If you’re wondering why I cued the video in at the six second mark, well, it’s because that point marks the first of eight consecutive pitches in 40 seconds from the exact same camera angle; perfect for watching a pitcher’s mechanics over and over. And wouldn’t you know it, on each and every pitch thrown by Kirby his pitching arm comes to a complete stop in that exaggerated, straightened position before whipping forward wildly. Rather than his throwing arm working in sync with his lower body, that exaggerated stretch back and extended pause cause his lower body to come out of the stretch ahead, and his arm has to work overtime to catch up. This is exactly what O’Leary calls “running the engine past the redline,” how a pitcher can overstrain his elbow and shoulder to bleed extra velocity out of his arm. It’s simply not sustainable long-term.

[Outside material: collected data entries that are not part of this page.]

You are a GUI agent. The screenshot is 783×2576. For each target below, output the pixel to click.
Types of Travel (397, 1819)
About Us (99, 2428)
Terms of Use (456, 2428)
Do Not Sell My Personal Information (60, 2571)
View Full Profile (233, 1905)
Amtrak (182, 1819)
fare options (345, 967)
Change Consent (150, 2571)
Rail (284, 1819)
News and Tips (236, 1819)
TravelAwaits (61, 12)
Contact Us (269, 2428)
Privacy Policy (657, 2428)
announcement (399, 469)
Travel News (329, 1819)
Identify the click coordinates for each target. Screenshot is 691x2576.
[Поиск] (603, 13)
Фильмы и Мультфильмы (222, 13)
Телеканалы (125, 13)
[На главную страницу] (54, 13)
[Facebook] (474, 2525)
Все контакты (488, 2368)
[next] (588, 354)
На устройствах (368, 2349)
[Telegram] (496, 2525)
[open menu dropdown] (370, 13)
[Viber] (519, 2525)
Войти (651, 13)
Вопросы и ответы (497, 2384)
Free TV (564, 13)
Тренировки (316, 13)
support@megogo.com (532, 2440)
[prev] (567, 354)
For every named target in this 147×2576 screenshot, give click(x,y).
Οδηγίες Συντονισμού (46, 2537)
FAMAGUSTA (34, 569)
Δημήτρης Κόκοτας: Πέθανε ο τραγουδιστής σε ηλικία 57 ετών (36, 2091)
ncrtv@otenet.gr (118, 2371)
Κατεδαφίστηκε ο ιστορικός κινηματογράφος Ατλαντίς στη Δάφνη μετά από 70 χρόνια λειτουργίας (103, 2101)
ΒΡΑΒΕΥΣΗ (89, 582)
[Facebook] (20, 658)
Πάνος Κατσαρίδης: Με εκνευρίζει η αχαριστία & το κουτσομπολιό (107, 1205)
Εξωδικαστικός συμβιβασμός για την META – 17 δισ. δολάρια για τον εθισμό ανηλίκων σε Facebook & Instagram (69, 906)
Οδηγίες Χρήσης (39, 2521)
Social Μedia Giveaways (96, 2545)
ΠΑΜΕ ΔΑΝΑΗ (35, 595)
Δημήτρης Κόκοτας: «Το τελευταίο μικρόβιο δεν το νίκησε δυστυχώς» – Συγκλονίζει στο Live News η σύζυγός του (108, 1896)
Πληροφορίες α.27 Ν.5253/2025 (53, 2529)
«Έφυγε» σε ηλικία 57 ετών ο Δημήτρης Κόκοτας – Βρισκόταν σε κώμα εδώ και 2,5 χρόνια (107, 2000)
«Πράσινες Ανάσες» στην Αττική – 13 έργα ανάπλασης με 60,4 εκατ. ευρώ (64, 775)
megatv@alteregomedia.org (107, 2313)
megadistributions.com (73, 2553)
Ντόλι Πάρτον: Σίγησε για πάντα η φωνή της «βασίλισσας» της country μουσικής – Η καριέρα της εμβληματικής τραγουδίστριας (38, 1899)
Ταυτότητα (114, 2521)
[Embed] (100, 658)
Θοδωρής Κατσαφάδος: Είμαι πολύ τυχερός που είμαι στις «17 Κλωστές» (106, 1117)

That the Brewers are taking their time with Kirby, by keeping him in extended Spring Training early on this year, and now working him out patiently in the instructional league, is a good sign for the team, and its fans. He can still be a successful Major League pitcher. Fans would be foolish to expect that he will be a successful Major League pitcher, but he’s still just 23 and has proven himself capable of pitching at a high level. His fastball, slider, and curveball have all flashed plus at various points throughout his young career, and his changeup is capable of generating a lot of ugly, swinging strikes off of said fastball. Two years ago, before noting that his mechanics need refinement, Tucker Blair assessed in his conclusion that “there is a feel for pitching” in Kirby, and while you can teach proper mechanics, you can’t teach that. Put that whole package together and you’ve got a pitcher who could potentially help a Major League rotation someday. But it will be a far longer, and far less certain, journey to that destination than anyone foresaw in June of 2015.